### [TASK REQUIREMENTS]
Reproduce the data verbatim, from the line containing "You are a GUI" through the line containing "pyautogui.click(x=19, y=93)", with both of those lines included.

### [DATA FOR PROCESSING]
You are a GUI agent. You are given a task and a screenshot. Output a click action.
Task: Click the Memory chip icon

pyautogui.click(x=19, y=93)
--
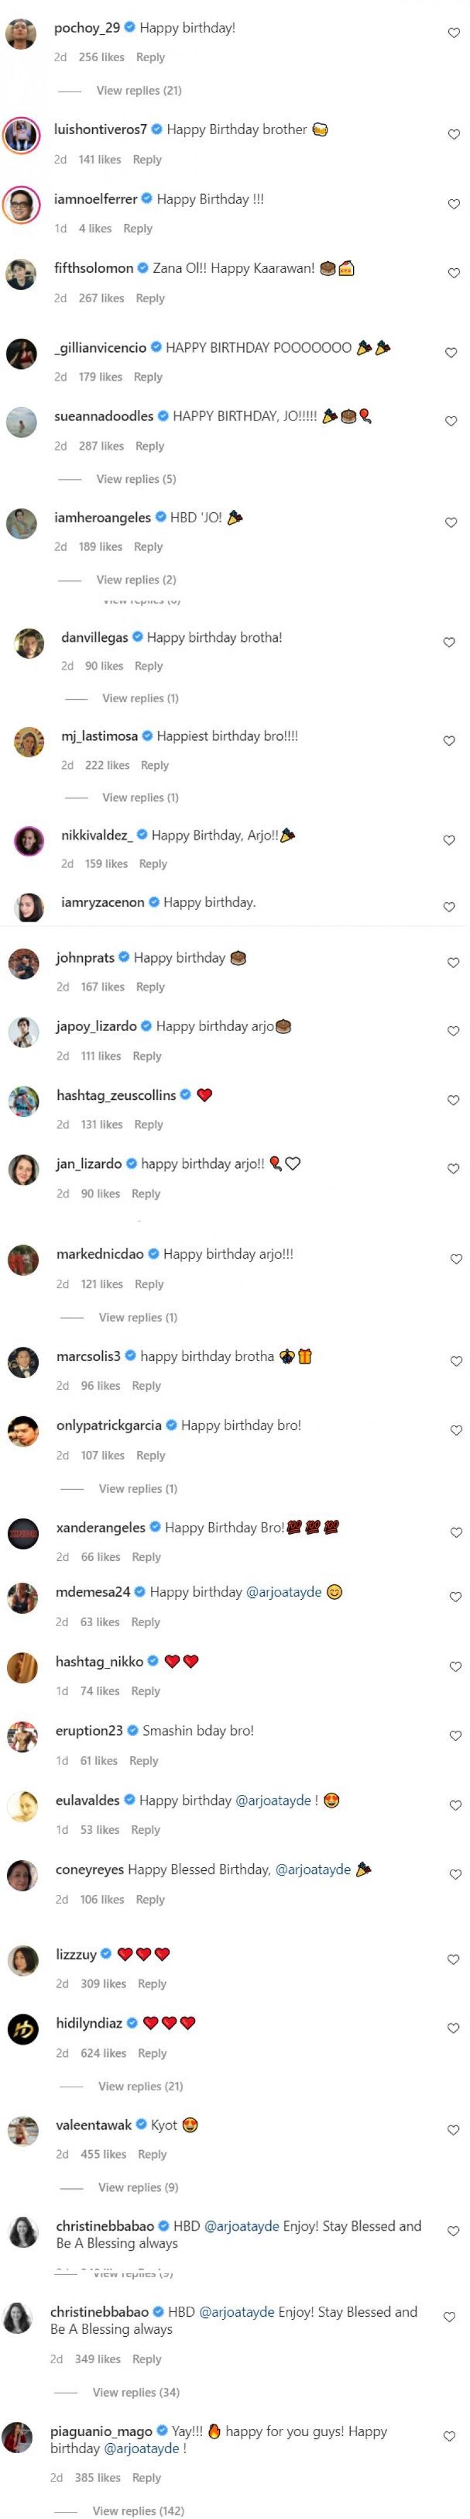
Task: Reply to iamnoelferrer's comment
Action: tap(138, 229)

### [SOLUTION TO THE PROBLEM]
You are a GUI agent. You are given a task and a screenshot. Output a click action.
Task: Click the Memory chip icon

pyautogui.click(x=19, y=93)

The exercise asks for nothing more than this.